Lorsque son mari, Joe, 46 ans, est également tombé malade du virus, elle s’est vraiment inquiétée, en particulier pour leurs cinq adolescents à la maison : . Qui va élever ces enfants ? »

Le lendemain, le couple prenait quatre comprimés, deux fois par jour. Bien qu’on ne leur ait pas dit s’ils avaient reçu un médicament actif ou un placebo, au bout d’une semaine, ont-ils déclaré, leurs symptômes s’étaient améliorés. En deux semaines, ils s’étaient rétablis.

« Je ne sais pas si nous avons reçu le traitement, mais j’ai l’impression que nous l’avons fait », a déclaré Miranda Kelly. « Pour avoir toutes ces conditions sous-jacentes, j’ai eu l’impression que la récupération a été très rapide. »

Les Kellys ont un rôle à jouer dans le développement de ce qui pourrait être la prochaine chance mondiale de contrecarrer la covid : un régime à court terme de pilules quotidiennes qui peuvent combattre le virus tôt après le diagnostic et éventuellement empêcher les symptômes de se développer après l’exposition.

« Les antiviraux oraux ont le potentiel non seulement de réduire la durée du syndrome de covid-19, mais ont également le potentiel de limiter la transmission aux personnes de votre foyer si vous êtes malade », a déclaré Timothy Sheahan, virologue à l’Université de Caroline du Nord. -Chapel Hill qui a aidé à mettre au point ces thérapies.

Les antiviraux sont déjà des traitements essentiels pour d’autres infections virales, notamment l’hépatite C et le VIH. L’un des plus connus est le Tamiflu, la pilule largement prescrite qui peut raccourcir la durée de la grippe et réduire le risque d’hospitalisation si elle est administrée rapidement.

Les médicaments, développés pour traiter et prévenir les infections virales chez les humains et les animaux, fonctionnent différemment selon le type.
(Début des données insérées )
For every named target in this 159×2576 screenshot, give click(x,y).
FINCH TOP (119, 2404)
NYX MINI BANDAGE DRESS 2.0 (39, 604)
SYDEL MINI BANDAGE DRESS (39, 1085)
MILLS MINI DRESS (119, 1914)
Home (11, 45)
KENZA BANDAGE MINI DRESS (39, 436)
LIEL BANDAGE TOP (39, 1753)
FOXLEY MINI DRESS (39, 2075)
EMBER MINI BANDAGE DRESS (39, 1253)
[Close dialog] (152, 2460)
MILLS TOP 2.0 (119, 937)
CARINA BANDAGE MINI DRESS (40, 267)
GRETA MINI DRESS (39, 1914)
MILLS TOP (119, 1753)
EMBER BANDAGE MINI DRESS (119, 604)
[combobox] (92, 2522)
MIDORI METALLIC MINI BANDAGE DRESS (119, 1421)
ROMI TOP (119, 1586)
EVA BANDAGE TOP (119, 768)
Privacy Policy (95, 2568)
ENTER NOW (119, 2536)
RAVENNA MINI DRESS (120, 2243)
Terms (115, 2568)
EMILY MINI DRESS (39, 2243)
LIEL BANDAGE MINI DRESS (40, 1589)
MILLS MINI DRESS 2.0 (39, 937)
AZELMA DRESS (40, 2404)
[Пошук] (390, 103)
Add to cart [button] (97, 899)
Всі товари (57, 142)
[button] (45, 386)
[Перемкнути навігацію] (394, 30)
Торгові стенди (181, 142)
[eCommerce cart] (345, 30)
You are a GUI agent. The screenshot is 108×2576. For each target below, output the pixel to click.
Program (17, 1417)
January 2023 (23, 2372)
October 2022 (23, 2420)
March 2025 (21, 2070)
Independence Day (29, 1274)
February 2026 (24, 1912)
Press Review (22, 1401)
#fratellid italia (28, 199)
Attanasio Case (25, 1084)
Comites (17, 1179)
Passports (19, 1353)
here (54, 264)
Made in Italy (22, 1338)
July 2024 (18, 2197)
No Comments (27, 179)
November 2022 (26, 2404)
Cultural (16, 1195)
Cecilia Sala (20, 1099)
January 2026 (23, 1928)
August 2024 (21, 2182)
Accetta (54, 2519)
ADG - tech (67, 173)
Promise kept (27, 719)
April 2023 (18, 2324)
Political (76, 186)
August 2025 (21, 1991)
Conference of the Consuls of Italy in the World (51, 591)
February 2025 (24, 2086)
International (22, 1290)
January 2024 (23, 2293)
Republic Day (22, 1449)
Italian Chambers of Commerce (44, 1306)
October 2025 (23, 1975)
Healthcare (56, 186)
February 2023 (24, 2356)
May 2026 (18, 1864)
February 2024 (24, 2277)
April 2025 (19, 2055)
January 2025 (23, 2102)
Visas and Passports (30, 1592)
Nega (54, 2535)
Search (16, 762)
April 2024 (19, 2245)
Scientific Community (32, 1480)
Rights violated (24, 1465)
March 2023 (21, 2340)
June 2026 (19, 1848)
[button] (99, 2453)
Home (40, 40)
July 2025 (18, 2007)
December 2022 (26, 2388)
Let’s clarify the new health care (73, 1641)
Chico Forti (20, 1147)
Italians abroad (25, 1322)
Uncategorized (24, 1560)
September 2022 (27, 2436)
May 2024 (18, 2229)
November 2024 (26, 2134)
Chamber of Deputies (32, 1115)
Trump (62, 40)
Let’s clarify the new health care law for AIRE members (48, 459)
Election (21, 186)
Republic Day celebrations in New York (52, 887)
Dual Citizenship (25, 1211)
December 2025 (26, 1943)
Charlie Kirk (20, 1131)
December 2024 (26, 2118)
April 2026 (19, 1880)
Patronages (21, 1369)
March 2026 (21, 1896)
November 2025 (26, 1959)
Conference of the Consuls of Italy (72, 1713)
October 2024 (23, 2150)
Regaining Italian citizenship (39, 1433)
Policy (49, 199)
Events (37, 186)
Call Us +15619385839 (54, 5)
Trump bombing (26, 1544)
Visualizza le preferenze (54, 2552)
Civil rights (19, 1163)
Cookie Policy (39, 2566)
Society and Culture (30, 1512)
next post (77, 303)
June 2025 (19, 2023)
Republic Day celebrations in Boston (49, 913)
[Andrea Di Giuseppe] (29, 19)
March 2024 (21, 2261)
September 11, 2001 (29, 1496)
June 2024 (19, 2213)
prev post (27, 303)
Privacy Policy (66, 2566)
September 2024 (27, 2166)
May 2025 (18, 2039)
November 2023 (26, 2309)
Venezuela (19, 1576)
Mais ils peuvent être conçus pour renforcer le système immunitaire afin de lutter contre les infections, bloquer les récepteurs afin que les virus ne puissent pas pénétrer dans les cellules saines ou réduire la quantité de virus actifs dans le corps.
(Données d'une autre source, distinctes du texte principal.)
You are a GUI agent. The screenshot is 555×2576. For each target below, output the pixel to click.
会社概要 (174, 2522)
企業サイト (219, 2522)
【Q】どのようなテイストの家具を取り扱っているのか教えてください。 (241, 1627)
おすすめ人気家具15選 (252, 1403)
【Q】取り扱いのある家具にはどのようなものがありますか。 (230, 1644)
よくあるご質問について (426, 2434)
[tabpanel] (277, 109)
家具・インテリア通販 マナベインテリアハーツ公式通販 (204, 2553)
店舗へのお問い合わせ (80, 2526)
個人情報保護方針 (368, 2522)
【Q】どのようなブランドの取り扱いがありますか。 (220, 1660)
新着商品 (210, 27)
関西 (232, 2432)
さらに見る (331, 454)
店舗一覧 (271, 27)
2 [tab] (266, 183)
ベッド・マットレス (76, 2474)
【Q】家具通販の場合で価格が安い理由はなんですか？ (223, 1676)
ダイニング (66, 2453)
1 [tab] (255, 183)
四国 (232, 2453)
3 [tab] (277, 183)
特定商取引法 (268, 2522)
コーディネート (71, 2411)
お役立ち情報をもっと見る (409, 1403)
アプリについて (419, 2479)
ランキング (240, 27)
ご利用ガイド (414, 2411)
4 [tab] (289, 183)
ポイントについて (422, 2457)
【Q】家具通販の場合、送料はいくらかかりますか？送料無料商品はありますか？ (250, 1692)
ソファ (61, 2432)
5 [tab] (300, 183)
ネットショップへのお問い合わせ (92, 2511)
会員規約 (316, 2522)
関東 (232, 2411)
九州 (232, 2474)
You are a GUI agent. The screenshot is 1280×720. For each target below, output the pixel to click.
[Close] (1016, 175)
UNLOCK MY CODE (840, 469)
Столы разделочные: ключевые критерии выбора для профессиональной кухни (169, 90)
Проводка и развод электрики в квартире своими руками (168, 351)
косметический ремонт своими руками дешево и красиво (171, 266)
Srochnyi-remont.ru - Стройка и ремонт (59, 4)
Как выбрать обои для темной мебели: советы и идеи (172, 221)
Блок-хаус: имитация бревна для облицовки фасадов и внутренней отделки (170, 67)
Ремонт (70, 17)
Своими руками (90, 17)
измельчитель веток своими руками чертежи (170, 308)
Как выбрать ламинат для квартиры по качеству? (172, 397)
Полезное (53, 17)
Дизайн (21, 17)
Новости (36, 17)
Au moins trois antiviraux prometteurs pour le covid sont testés dans des essais cliniques, avec des résultats attendus dès la fin de l’automne ou de l’hiver, a déclaré Carl Dieffenbach, directeur de la Division du sida à l’Institut national des allergies et des maladies infectieuses, qui supervise le développement des antiviraux. .

« Je pense que nous aurons des réponses sur les capacités de ces pilules dans les prochains mois », a déclaré Dieffenbach.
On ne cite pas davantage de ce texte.